The role of ERRγ in ovarian cancer has not been investigated in detail. In an in vitro study on prostate cancer cells, ERRγ was reported to exhibit anti-proliferative effects. (Yu et al. 2007). In contrast, in line with our data suggesting a tumor-promoting effect of ERRγ protein in ovarian cancer, in a study on breast cancer cells, an oncogenic role of ERRγ has been reported as exogenously transfected ERRγ increased proliferation of MCF-7 cells (Ijichi et al. 2011). In endometrial cancer, estrogen-induced transcriptional activity of the ERE was repressed by ERRγ in ERα-positive cells but was stimulated by ERRγ in ERα-negative cells (Yamamoto et al. 2012). Moreover, a selective ERRγ agonist, DY131, inhibited growth of ERα-positive endometrial cancer cells but promoted that of the ERα-negative cancer cells (Yamamoto et al. 2012), suggesting a subtle harmonized interaction between ERα and ERRγ in the regulation of tumor cell proliferation, which is supported by our observation of a positive correlation between the expression of ERRγ and ERα. Consistent with this, Castet et al. showed that nuclear receptor interacting protein 140 (NRIP140), known to act as co-regulator of ERα and ERRs, differentially regulated ERR activity depending on the target sequence on the promoters (Castet et al. 2006). Regarding the E2-regulation of transcription through ERα/Sp1 interaction, target genes were involved in either positive or negative control of cell proliferation (Castet et al. 2006). Supporting the oncogenic role of ERRγ, we observed elevated expression levels of ERRγ in ovarian cancers expressing high levels of CA125 and HER2.
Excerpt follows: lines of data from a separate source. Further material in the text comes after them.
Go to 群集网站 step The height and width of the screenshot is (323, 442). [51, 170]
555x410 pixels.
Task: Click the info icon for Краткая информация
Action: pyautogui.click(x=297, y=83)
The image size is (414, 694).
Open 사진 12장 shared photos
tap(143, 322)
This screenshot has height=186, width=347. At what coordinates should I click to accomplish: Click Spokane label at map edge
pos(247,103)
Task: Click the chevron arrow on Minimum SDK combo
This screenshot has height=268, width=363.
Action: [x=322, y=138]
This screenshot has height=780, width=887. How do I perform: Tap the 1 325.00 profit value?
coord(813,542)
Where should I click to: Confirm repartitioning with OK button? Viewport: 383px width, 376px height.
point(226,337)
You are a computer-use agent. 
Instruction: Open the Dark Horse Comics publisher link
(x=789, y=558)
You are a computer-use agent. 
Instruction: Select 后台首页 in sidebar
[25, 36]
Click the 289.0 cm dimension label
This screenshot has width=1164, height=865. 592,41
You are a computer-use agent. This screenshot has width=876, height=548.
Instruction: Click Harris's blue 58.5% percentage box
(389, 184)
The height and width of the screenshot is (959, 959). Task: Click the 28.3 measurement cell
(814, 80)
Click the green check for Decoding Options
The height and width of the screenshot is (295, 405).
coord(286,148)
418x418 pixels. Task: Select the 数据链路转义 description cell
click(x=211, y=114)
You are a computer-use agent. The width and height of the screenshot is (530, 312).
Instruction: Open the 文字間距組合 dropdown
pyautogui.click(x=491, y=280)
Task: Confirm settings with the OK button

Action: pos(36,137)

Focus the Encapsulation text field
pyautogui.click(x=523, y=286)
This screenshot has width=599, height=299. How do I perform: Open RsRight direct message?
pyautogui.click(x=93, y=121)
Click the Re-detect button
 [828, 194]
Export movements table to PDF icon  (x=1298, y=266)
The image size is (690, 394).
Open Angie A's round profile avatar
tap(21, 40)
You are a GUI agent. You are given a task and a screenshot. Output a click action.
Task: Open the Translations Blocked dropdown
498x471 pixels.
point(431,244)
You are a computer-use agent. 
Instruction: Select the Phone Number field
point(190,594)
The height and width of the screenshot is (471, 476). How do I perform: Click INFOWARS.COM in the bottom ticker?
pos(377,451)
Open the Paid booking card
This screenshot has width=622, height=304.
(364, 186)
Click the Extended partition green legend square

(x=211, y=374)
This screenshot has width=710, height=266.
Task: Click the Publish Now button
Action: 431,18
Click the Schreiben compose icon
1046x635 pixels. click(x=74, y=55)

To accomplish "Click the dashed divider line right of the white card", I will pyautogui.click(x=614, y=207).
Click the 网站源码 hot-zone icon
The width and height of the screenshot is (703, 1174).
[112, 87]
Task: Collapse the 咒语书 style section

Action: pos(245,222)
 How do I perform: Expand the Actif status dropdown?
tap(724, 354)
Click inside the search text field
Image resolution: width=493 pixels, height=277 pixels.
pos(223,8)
Taken together, the data showing elevated ERRγ mRNA levels in ovarian cancers, the significantly higher mean staining intensity of ERRγ protein in higher staged tumors compared to those that were detected early as well as the association of high ERRγ protein expression with shorter OS and PFS of ovarian cancer patients suggest a tumor-promoting role of ERRγ in ovarian cancer.

As ERRs have been shown to be promising therapeutic targets in different cancer entities, several specific agonists and antagonists for ERR subtypes have been developed showing convincing effects in vitro (Ariazi and Jordan 2006; Du et al. 2017; Vernier et al. 2020).

Conclusion

In conclusion, we were able to detect considerable protein expression of ERR α, β and γ in the vast majority of 208 ovarian cancer samples. Moreover, survival analyses showed a significant adverse effect of ERRβ and γ protein expression on OS of serous ovarian cancer patients and pointed ERRγ out to be an independent prognostic marker in this subgroup. This makes these ERRs interesting targets for therapeutic interventions using recently developed pharmacological ERR modulators. Future studies further elucidating mechanisms of action and function of the different ERR subtypes in ovarian cancer as well as in vivo approaches to test the applicability of ERR modulators in treatment of this cancer entity are necessary.